# GIVEN TASK
Swap "Viewport" for "Window size" throughout the records below, and write out all the records again with nothing else changed.

# STORED DATA
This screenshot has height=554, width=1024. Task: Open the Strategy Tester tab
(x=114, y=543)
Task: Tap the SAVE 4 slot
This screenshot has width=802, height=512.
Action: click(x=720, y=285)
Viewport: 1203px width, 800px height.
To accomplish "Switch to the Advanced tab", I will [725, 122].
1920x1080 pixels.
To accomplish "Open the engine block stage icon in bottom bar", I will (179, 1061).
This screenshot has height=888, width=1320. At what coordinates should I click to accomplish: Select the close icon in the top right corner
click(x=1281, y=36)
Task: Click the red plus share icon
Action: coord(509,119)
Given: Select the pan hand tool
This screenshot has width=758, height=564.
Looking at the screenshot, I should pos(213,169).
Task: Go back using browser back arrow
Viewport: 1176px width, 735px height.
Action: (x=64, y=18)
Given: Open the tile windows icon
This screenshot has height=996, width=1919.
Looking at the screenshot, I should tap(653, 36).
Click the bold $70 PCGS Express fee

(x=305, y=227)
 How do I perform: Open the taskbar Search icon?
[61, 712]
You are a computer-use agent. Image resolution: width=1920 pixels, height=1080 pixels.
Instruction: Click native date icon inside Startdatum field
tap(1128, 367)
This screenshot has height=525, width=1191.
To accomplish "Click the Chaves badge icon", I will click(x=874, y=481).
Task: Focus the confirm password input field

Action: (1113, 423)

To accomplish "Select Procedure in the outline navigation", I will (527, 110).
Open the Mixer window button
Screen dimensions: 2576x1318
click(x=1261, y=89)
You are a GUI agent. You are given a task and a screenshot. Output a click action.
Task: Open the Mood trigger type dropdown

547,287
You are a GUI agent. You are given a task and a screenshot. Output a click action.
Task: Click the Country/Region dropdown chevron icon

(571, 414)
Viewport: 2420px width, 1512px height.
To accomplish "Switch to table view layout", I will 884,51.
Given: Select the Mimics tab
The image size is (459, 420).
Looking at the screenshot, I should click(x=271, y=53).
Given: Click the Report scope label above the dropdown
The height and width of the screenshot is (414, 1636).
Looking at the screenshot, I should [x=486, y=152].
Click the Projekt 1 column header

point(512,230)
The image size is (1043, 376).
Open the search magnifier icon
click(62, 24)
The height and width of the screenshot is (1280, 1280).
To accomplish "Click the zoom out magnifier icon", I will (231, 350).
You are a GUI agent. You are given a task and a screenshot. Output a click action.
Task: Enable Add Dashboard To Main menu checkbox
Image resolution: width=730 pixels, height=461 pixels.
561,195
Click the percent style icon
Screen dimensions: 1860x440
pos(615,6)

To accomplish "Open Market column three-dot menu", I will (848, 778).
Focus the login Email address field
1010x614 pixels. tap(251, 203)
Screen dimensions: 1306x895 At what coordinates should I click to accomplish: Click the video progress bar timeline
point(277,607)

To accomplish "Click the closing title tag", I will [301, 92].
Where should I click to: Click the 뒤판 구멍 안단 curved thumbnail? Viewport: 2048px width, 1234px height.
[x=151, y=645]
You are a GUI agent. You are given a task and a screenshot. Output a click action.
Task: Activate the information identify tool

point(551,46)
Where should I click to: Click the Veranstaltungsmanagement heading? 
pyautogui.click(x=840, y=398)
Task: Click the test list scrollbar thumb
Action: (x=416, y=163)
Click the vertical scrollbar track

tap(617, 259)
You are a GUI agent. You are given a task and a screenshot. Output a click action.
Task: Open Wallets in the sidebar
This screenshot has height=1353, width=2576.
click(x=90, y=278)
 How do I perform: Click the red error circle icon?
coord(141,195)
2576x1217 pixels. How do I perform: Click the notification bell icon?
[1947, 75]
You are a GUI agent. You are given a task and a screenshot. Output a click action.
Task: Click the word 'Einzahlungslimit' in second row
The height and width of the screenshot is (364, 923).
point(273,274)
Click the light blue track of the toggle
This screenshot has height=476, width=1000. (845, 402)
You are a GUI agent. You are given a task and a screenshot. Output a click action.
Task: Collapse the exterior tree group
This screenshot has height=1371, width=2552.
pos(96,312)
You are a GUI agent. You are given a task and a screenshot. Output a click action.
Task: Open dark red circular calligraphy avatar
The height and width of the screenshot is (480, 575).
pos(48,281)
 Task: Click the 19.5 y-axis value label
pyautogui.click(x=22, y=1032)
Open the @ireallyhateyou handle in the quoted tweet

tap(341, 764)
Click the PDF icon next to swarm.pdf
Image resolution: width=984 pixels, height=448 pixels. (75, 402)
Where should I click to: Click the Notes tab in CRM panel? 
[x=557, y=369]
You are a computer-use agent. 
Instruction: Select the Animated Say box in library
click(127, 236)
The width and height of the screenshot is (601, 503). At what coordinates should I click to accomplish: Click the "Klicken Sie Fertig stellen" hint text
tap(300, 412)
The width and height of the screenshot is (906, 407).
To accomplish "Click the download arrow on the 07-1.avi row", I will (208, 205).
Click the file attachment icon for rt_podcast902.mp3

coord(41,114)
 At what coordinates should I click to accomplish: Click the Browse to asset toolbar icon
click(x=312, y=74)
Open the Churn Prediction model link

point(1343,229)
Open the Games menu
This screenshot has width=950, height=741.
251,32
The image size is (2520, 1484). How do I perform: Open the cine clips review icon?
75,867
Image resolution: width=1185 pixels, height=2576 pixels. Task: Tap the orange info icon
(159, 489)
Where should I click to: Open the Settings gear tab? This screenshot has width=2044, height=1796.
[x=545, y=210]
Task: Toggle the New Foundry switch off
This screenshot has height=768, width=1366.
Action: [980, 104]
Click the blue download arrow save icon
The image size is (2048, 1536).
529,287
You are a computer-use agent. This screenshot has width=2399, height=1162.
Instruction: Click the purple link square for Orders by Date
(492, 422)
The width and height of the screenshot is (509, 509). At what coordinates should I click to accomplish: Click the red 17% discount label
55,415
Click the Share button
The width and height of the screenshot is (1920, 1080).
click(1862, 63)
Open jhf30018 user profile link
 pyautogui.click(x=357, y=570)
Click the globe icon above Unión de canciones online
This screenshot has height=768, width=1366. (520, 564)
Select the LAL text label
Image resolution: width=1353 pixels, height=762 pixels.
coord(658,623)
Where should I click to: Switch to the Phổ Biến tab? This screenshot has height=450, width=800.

# EXERCISE ANSWER
This screenshot has height=554, width=1024. Task: Open the Strategy Tester tab
(x=114, y=543)
Task: Tap the SAVE 4 slot
This screenshot has width=802, height=512.
Action: click(x=720, y=285)
Window size: 1203px width, 800px height.
To accomplish "Switch to the Advanced tab", I will [725, 122].
1920x1080 pixels.
To accomplish "Open the engine block stage icon in bottom bar", I will (179, 1061).
This screenshot has height=888, width=1320. At what coordinates should I click to accomplish: Select the close icon in the top right corner
click(x=1281, y=36)
Task: Click the red plus share icon
Action: coord(509,119)
Given: Select the pan hand tool
This screenshot has width=758, height=564.
Looking at the screenshot, I should pos(213,169).
Task: Go back using browser back arrow
Window size: 1176px width, 735px height.
Action: (x=64, y=18)
Given: Open the tile windows icon
This screenshot has height=996, width=1919.
Looking at the screenshot, I should tap(653, 36).
Click the bold $70 PCGS Express fee

(x=305, y=227)
 How do I perform: Open the taskbar Search icon?
[61, 712]
You are a computer-use agent. Image resolution: width=1920 pixels, height=1080 pixels.
Instruction: Click native date icon inside Startdatum field
tap(1128, 367)
This screenshot has height=525, width=1191.
To accomplish "Click the Chaves badge icon", I will click(x=874, y=481).
Task: Focus the confirm password input field

Action: (1113, 423)

To accomplish "Select Procedure in the outline navigation", I will (527, 110).
Open the Mixer window button
Screen dimensions: 2576x1318
click(x=1261, y=89)
You are a GUI agent. You are given a task and a screenshot. Output a click action.
Task: Open the Mood trigger type dropdown

547,287
You are a GUI agent. You are given a task and a screenshot. Output a click action.
Task: Click the Country/Region dropdown chevron icon

(571, 414)
Window size: 2420px width, 1512px height.
To accomplish "Switch to table view layout", I will 884,51.
Given: Select the Mimics tab
The image size is (459, 420).
Looking at the screenshot, I should click(x=271, y=53).
Given: Click the Report scope label above the dropdown
The height and width of the screenshot is (414, 1636).
Looking at the screenshot, I should [x=486, y=152].
Click the Projekt 1 column header

point(512,230)
The image size is (1043, 376).
Open the search magnifier icon
click(62, 24)
The height and width of the screenshot is (1280, 1280).
To accomplish "Click the zoom out magnifier icon", I will (231, 350).
You are a GUI agent. You are given a task and a screenshot. Output a click action.
Task: Enable Add Dashboard To Main menu checkbox
Image resolution: width=730 pixels, height=461 pixels.
561,195
Click the percent style icon
Screen dimensions: 1860x440
pos(615,6)

To accomplish "Open Market column three-dot menu", I will (848, 778).
Focus the login Email address field
1010x614 pixels. tap(251, 203)
Screen dimensions: 1306x895 At what coordinates should I click to accomplish: Click the video progress bar timeline
point(277,607)

To accomplish "Click the closing title tag", I will [301, 92].
Where should I click to: Click the 뒤판 구멍 안단 curved thumbnail? Window size: 2048px width, 1234px height.
[x=151, y=645]
You are a GUI agent. You are given a task and a screenshot. Output a click action.
Task: Activate the information identify tool

point(551,46)
Where should I click to: Click the Veranstaltungsmanagement heading? 
pyautogui.click(x=840, y=398)
Task: Click the test list scrollbar thumb
Action: (x=416, y=163)
Click the vertical scrollbar track

tap(617, 259)
You are a GUI agent. You are given a task and a screenshot. Output a click action.
Task: Open Wallets in the sidebar
This screenshot has height=1353, width=2576.
click(x=90, y=278)
 How do I perform: Click the red error circle icon?
coord(141,195)
2576x1217 pixels. How do I perform: Click the notification bell icon?
[1947, 75]
You are a GUI agent. You are given a task and a screenshot. Output a click action.
Task: Click the word 'Einzahlungslimit' in second row
The height and width of the screenshot is (364, 923).
point(273,274)
Click the light blue track of the toggle
This screenshot has height=476, width=1000. (845, 402)
You are a GUI agent. You are given a task and a screenshot. Output a click action.
Task: Collapse the exterior tree group
This screenshot has height=1371, width=2552.
pos(96,312)
You are a GUI agent. You are given a task and a screenshot. Output a click action.
Task: Open dark red circular calligraphy avatar
The height and width of the screenshot is (480, 575).
pos(48,281)
 Task: Click the 19.5 y-axis value label
pyautogui.click(x=22, y=1032)
Open the @ireallyhateyou handle in the quoted tweet

tap(341, 764)
Click the PDF icon next to swarm.pdf
Image resolution: width=984 pixels, height=448 pixels. (75, 402)
Where should I click to: Click the Notes tab in CRM panel? 
[x=557, y=369]
You are a computer-use agent. 
Instruction: Select the Animated Say box in library
click(127, 236)
The width and height of the screenshot is (601, 503). At what coordinates should I click to accomplish: Click the "Klicken Sie Fertig stellen" hint text
tap(300, 412)
The width and height of the screenshot is (906, 407).
To accomplish "Click the download arrow on the 07-1.avi row", I will (208, 205).
Click the file attachment icon for rt_podcast902.mp3

coord(41,114)
 At what coordinates should I click to accomplish: Click the Browse to asset toolbar icon
click(x=312, y=74)
Open the Churn Prediction model link

point(1343,229)
Open the Games menu
This screenshot has width=950, height=741.
251,32
The image size is (2520, 1484). How do I perform: Open the cine clips review icon?
75,867
Image resolution: width=1185 pixels, height=2576 pixels. Task: Tap the orange info icon
(159, 489)
Where should I click to: Open the Settings gear tab? This screenshot has width=2044, height=1796.
[x=545, y=210]
Task: Toggle the New Foundry switch off
This screenshot has height=768, width=1366.
Action: [980, 104]
Click the blue download arrow save icon
The image size is (2048, 1536).
529,287
You are a computer-use agent. This screenshot has width=2399, height=1162.
Instruction: Click the purple link square for Orders by Date
(492, 422)
The width and height of the screenshot is (509, 509). At what coordinates should I click to accomplish: Click the red 17% discount label
55,415
Click the Share button
The width and height of the screenshot is (1920, 1080).
click(1862, 63)
Open jhf30018 user profile link
 pyautogui.click(x=357, y=570)
Click the globe icon above Unión de canciones online
This screenshot has height=768, width=1366. (520, 564)
Select the LAL text label
Image resolution: width=1353 pixels, height=762 pixels.
coord(658,623)
Where should I click to: Switch to the Phổ Biến tab? This screenshot has height=450, width=800.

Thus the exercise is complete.